2012年2月29日水曜日

子供の名前が危ない

子供の名前が危ない
牧野 恭仁雄著
ベスト新書


虹空(にっく)、葉萌似(はーもにー)・・・「珍奇」な名前が増えている子供の名前。 名づけの第一人者である著者が警鐘を鳴らす。これから名づけを経験される方に是非読んでもらいたい一冊。



著者は命名研究家。
早稲田大学理工学部卒、一級建築士。建築の研究のかたわら、ライフワークとして易学、占い、漢字、名づけの研究をスタート。以来、30年以上の研究を続け、日本の名づけの第一人者。

私自身は、ありふれた名字で、名前には「子」が付いている。
だから、子供の頃は変わった名字で、「子」が付かない、かわいい名前(と自分が思っている)に憧れていた。
しかし、この本を読むと変わった名前で苦労した人がたくさんいることがわかる。

円丸(まとまる) 勇敢(かりぶ)・・・
最近、驚くような名前が増えてきたなぁと感じている方も多いと思う。
この本には、「珍奇」な名前で苦労する例がいくつか載っている。
著者は、単に変わった名前がいけないと言っているのではない。
ケント・アンナ等の漢字にしやすい名前のことではなく、
読めない字、繭・邇など電話で説明できない字、からかわれやすい等、
本人や他人にとって難点がある名前はやめた方がいいとアドバイスしているのである。

「名前で親がバカとわかって便利」と見下されたり、結婚・就職に不利であったりするという。
「人事担当者は誰にも読めない名前のものを遠ざけたくなるというのが本音」という個所は
あり得るなぁと思った。

名づけには世相が反映されるというのはよく言われることだが、
著者は「その時代に手に入り難いもの」が反映されているという。
戦時中は勇・武・進、バブルの頃は愛、そして平成では空・樹等の大自然に関する字と優が圧倒的だという。

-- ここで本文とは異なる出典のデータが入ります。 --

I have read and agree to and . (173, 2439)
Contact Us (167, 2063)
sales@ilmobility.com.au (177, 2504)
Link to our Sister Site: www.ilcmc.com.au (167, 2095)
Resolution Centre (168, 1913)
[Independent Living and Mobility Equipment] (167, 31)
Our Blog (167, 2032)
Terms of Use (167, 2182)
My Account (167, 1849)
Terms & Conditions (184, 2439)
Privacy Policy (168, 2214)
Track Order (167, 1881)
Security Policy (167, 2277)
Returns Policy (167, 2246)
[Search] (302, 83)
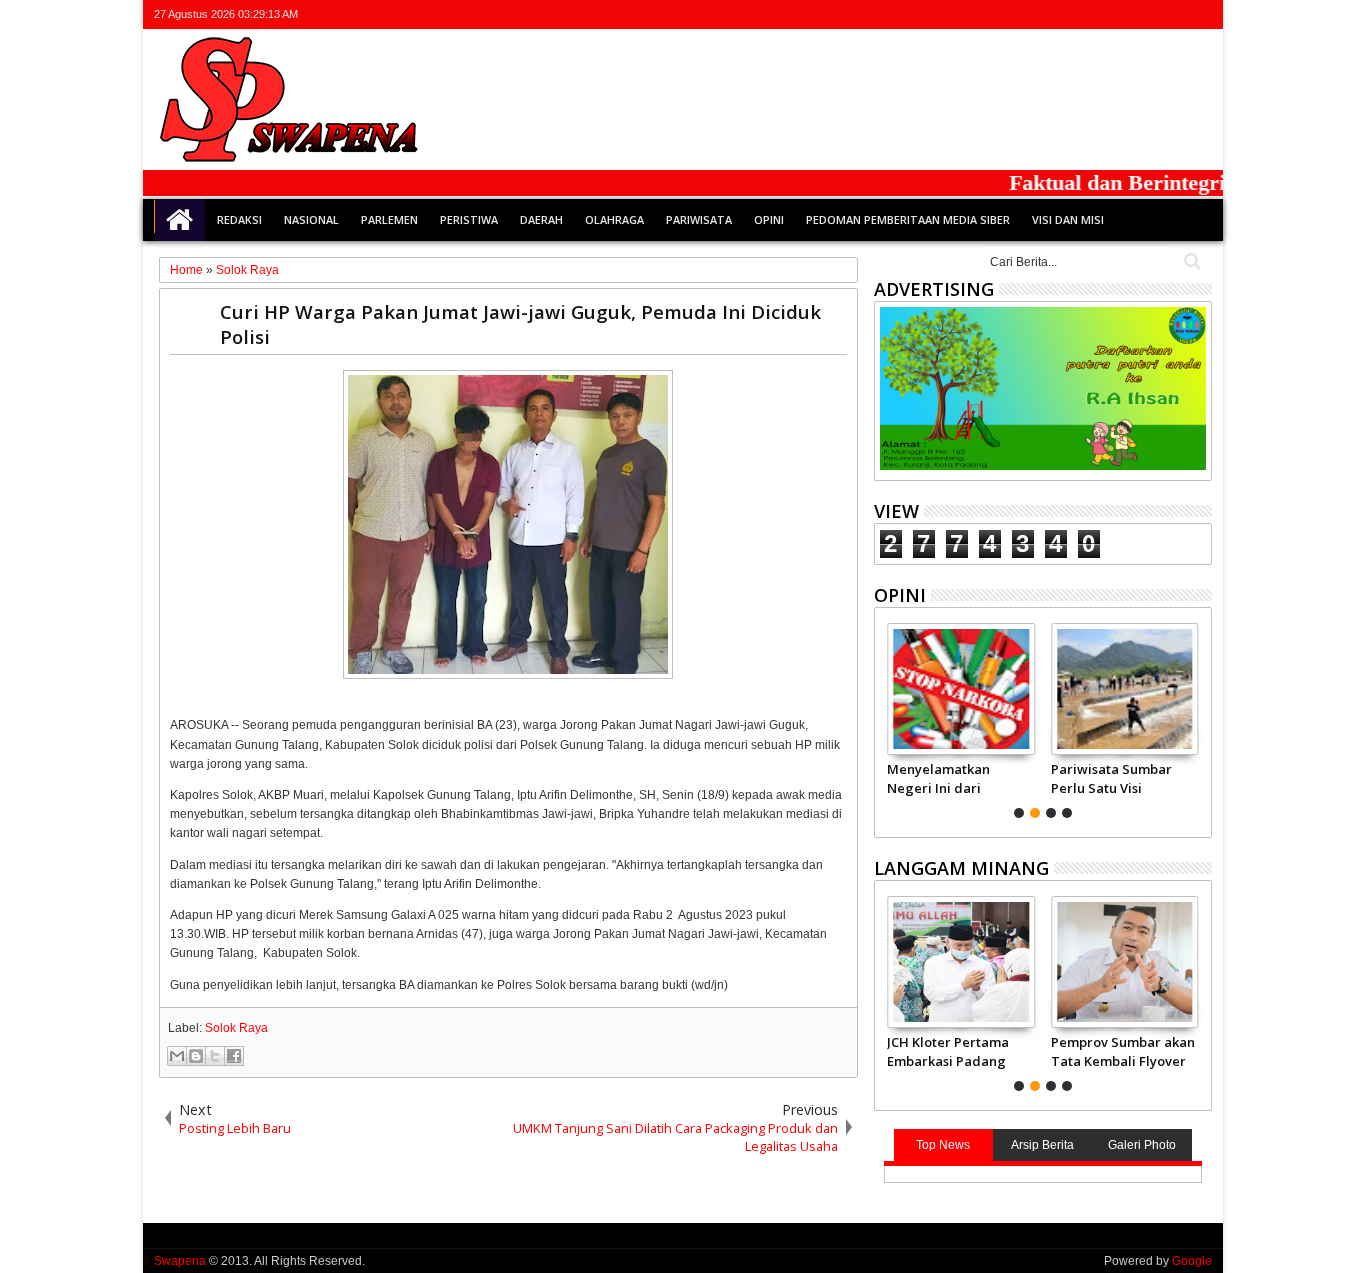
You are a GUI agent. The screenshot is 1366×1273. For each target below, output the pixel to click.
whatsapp (1199, 14)
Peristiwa (469, 219)
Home (180, 220)
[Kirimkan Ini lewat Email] (177, 1056)
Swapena (180, 1261)
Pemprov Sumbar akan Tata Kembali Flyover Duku (1123, 1051)
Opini (769, 219)
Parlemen (389, 219)
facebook (1121, 14)
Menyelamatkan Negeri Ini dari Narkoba (938, 778)
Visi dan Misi (1068, 219)
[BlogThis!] (196, 1056)
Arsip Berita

そして著者は、名づけに関して「無意識」や親の無力感、日本社会全体の問題を絡めてわかりやすく解説してくれる。
最後の第8章では、「正しい名づけの方法」を具体的に示している。
これから名づけを経験される方には大変役に立つと思う。

不幸にもすでに珍奇ネームをつけてしまった親、つけられてしまった子供たちにも著者はエールを送る。
「嘆く必要はありません。天から与えられた試練です。」と。

わかりやすく、著者の真面目な姿勢が伝わってくる大変いい本であった。

最近私が一番びっくりした名前は、「光宙」(ぴかちゅう)だった。
幼稚園や小学校の先生方は苦労されてるのではと思う。

光宙くんが、大きくなって「進化したから」と言って「雷宙」(らいちゅう)くんに改名しない事を願う。